Oleh : Jarman Arroisi, Peneliti Psikologi Islam dan Pengelola Pascasarjana Universitas Darussalam Gontor
REPUBLIKA.CO.ID, JAKARTA -- Kesehatan mental telah menjadi isu global yang tidak lagi bisa diabaikan. Gangguan kecemasan, depresi, kelelahan emosional, hingga kehilangan makna hidup semakin sering dijumpai di berbagai lapisan masyarakat. Fenomena ini tidak hanya terjadi di negara berkembang, tetapi juga di pusat-pusat peradaban modern yang memiliki fasilitas kesehatan dan teknologi paling maju. Ironisnya, krisis ini justru muncul di tengah kemajuan ilmu kedokteran dan psikologi kontemporer.

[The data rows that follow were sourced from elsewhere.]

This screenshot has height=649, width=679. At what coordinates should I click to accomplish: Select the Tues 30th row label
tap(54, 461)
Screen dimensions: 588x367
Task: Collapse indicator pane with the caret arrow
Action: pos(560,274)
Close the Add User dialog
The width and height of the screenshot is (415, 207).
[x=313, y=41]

Hal tersebut menunjukkan bahwa persoalan kesehatan mental tidak cukup diselesaikan melalui pendekatan medis dan teknis semata. Ada dimensi manusia yang terabaikan: ruh, makna hidup, dan keseimbangan eksistensial. Dalam konteks inilah, pemikiran klasik Islam menemukan relevansi barunya. Salah satu tokoh sentral yang menawarkan pandangan kesehatan jiwa secara utuh adalah Ibn Sina (Avicenna). Pemikir besar ini tidak hanya dikenal sebagai bapak kedokteran, tetapi juga sebagai perintis psikologi dan filsafat kesehatan dalam tradisi Islam.
Sehat Bukan Sekadar Tidak Sakit
Dalam pandangan Ibn Sina, sehat bukan berarti sekadar bebas dari penyakit. Sehat adalah kondisi keseimbangan menyeluruh, yang dalam istilahnya disebut al-i‘tidāl. Keseimbangan ini mencakup tubuh, emosi, akal, gaya hidup, serta hubungan manusia dengan lingkungan sosialnya. Seseorang bisa terlihat sehat secara fisik, tetap produktif, dan mampu menjalankan rutinitas harian, tetapi sesungguhnya berada dalam kondisi rapuh secara batin.
Jiwa mudah lelah, emosi tidak stabil, dan hidup terasa kosong. Menurut Ibn Sina, kondisi semacam ini belum dapat disebut sebagai kesehatan sejati. Pandangan tersebut terasa sangat relevan di era digital, ketika banyak orang tampak aktif dan sukses secara lahiriah, tetapi mengalami kelelahan mental yang mendalam. Ibn Sina mengajarkan bahwa kesehatan sejati adalah harmoni hidup, bukan sekadar fungsi tubuh yang berjalan normal.
Tubuh dan Jiwa Saling Mempengaruhi
Ibnu Sina menolak pemisahan tegas antara tubuh dan jiwa. Dalam kerangka berpikirnya, kondisi batin manusia selalu berdampak pada tubuh, dan kondisi tubuh akan memengaruhi keadaan jiwa. Emosi bukan sekadar perasaan abstrak, melainkan memiliki konsekuensi biologis yang nyata. Ia menjelaskan bahwa kemarahan dapat meningkatkan aliran darah dan panas tubuh, menyebabkan wajah memerah dan ketegangan otot.
Sebaliknya, ketakutan atau syok dapat membuat wajah pucat dan tubuh melemah karena darah tertarik ke bagian dalam. Penjelasan ini menunjukkan pemahaman awal tentang hubungan psikis dan fisik yang kini dikenal sebagai gangguan psikosomatik. Temuan medis modern membuktikan bahwa stres kronis dan tekanan emosional berkontribusi besar terhadap berbagai penyakit fisik. Pemikiran Ibn Sina menegaskan bahwa kesehatan mental dan fisik tidak dapat dipisahkan, sebab keduanya merupakan satu kesatuan yang saling terkait.
Struktur Jiwa Manusia
Untuk memahami kesehatan mental secara mendalam, Ibn Sina membagi jiwa manusia ke dalam tiga lapisan. Pembagian ini membantu menjelaskan dinamika konflik batin dan gangguan psikologis. Lapisan pertama adalah jiwa nabatiyah, yang berkaitan dengan fungsi dasar kehidupan seperti makan, pertumbuhan, dan reproduksi. Ketika kebutuhan dasar ini terganggu, misalnya karena kurang tidur, pola makan buruk, atau kelelahan fisik, keseimbangan mental ikut terganggu. Lapisan kedua adalah jiwa hayawaniyah, yang mengatur emosi, dorongan, dan perasaan.